第270話 タブレット


 モカがミランダの装備を見て、

「いいなぁ、天使の羽みたいで。あたしもこんなの欲しいなぁ」

「モカは……翼っぽくないんだよなぁ」

「えっー、じゃあ何がいいの?」

「うーん、考える」


 モカは鞭だから、飛びながら打つのは難しいと思うんだ。

 何がいいだろうな。



「鞭じゃダメなの?」

「あたし、鞭は現地調達に限ると思ってるんだ。他のがいいなぁ」

 植物由来だからね。新鮮な方がいいのかもしれない。

 でもどこにだって蔓ってあるわけじゃないし、なにかいいものはないだろうか?



「キック力の上がるブーツとか、パンチ力の上がるグローブとか」

「それかわいい?」

 うーん、イメージが鞭も使える格闘家なんだよなぁ。

 リボン付けるぐらいじゃ、ダメだよね。きっと。


 モカはなかなか難しい。

 前にジャンプっぷりが良かったので、ひるがえる防御力のマントがいいかなって思ったんだけど、却下されてしまった。



「とにかくかわいく見える装備がいいの!」

「じゃあ、希望を描いて」

 モカは絵が描けるので希望するものを描いてもらったら、フリフリの黄色いミニワンピースだった。なぜか紫色の髪のウィッグまであってこれが頭の装備らしい。

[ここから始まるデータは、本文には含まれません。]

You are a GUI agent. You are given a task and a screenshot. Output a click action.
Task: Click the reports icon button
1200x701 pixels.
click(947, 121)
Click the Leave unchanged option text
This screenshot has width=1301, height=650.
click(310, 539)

 モカ曰く、『クリィ……ゴホゴホ、アイドル系魔法少女服だよ』らしく、攻撃魔法を使えないのにハートの飾りのついた魔法のステッキとやらまである。


「これが本当にいいの?」

「うーん、そういわれるともうちょっと考えようかな」



 次に描いてきたのがパブスリーブの半袖にスタンドカラーの襟元が斜めに開くようになっているスリムな青いワンピース。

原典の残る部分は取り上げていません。